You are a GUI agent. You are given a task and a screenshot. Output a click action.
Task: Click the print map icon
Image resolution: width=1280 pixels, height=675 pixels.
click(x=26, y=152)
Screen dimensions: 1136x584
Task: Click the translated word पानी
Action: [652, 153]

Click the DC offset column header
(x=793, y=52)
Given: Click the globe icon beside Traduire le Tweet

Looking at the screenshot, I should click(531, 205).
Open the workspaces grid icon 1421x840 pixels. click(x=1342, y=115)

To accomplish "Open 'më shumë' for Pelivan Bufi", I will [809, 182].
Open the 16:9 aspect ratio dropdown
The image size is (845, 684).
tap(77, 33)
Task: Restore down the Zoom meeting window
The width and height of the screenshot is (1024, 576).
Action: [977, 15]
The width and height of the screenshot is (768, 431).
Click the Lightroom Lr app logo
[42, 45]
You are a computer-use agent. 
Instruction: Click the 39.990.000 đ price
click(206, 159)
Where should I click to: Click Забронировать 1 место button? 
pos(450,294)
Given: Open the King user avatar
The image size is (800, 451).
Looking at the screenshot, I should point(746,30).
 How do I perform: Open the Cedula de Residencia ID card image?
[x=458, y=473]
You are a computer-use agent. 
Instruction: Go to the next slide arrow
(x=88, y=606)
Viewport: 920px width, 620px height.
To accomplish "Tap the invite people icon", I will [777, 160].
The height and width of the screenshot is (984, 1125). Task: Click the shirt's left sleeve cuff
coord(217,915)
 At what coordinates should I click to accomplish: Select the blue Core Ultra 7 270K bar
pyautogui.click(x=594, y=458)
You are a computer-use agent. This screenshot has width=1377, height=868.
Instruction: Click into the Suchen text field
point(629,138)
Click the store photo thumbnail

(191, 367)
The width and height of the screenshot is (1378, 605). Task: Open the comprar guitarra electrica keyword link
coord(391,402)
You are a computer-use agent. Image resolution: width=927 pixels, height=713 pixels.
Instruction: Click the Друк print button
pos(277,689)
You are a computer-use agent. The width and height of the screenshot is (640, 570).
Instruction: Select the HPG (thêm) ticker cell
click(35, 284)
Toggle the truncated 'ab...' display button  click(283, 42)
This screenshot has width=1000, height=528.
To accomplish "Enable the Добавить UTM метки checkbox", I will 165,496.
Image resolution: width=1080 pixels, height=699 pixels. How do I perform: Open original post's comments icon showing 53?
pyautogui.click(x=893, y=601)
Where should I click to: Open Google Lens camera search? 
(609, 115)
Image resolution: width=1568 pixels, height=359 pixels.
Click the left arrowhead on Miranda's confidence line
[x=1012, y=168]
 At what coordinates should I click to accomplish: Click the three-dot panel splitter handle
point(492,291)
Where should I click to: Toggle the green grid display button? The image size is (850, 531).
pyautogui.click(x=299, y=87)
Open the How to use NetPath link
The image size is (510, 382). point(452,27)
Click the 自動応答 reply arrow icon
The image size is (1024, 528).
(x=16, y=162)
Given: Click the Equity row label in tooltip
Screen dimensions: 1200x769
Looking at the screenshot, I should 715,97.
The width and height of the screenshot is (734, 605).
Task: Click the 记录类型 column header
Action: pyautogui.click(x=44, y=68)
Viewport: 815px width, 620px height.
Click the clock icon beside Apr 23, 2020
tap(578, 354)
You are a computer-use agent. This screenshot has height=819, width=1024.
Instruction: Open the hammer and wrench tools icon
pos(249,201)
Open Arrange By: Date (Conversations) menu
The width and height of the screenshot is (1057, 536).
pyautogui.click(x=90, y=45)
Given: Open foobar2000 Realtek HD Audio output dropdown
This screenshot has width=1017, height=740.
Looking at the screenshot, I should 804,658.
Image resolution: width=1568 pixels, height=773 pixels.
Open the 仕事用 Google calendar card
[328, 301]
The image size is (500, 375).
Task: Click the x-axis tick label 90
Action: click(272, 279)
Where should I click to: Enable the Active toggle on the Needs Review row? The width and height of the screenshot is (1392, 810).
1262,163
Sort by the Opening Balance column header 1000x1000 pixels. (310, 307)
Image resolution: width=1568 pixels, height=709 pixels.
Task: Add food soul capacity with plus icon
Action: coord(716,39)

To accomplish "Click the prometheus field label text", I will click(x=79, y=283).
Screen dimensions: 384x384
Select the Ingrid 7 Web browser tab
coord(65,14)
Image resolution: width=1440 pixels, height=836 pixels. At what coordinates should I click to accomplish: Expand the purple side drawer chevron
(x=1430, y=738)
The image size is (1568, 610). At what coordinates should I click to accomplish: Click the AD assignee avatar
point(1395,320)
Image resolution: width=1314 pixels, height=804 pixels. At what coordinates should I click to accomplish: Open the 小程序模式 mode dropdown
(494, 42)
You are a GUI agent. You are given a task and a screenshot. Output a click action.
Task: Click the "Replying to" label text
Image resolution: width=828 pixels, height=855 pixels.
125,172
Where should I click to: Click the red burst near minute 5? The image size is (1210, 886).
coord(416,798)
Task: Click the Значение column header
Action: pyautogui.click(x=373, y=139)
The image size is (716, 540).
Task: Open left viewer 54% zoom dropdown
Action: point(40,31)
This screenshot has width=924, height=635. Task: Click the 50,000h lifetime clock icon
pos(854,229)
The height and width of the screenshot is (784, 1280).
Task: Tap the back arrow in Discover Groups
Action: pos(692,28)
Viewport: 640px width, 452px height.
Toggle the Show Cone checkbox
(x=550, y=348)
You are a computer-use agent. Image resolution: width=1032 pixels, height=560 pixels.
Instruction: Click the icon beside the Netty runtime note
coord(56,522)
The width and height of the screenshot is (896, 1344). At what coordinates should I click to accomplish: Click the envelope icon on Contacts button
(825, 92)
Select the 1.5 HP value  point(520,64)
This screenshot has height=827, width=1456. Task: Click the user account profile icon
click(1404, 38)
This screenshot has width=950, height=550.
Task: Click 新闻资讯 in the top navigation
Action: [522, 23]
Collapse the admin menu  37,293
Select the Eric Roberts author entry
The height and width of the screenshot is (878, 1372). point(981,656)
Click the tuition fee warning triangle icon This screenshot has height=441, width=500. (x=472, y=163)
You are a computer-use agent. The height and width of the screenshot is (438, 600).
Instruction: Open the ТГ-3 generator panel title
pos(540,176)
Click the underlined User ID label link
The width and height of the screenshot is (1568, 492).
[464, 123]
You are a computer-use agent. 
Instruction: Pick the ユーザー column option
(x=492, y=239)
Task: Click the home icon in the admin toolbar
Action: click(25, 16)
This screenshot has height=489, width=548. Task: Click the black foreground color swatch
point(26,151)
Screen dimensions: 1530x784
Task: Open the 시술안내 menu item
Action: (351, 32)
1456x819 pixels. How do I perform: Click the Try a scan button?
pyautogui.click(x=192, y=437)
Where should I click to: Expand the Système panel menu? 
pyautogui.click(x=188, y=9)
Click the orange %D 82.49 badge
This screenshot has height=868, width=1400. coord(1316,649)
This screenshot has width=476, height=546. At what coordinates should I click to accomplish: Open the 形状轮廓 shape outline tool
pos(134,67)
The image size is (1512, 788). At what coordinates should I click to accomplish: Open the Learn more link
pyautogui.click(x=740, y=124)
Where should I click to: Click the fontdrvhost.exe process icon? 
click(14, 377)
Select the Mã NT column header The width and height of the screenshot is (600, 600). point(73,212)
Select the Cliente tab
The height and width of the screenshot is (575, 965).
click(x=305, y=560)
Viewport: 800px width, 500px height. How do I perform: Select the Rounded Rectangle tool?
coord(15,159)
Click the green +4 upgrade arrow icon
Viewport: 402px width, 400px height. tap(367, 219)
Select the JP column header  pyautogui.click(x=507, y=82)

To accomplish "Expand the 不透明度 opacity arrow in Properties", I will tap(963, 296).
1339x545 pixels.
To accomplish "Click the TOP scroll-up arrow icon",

> Instructions to follow: Throughout the material above, report each line holding the word "computer".

> Answer box:
You are a computer-use agent. 
You are a computer-use agent. 
You are a computer-use agent. This screenshot has width=1377, height=868.
You are a computer-use agent. Image resolution: width=927 pixels, height=713 pixels.
You are a computer-use agent. The width and height of the screenshot is (640, 570).
You are a computer-use agent. This screenshot has height=819, width=1024.
You are a computer-use agent. Image resolution: width=1032 pixels, height=560 pixels.
You are a computer-use agent. The height and width of the screenshot is (438, 600).
You are a computer-use agent. 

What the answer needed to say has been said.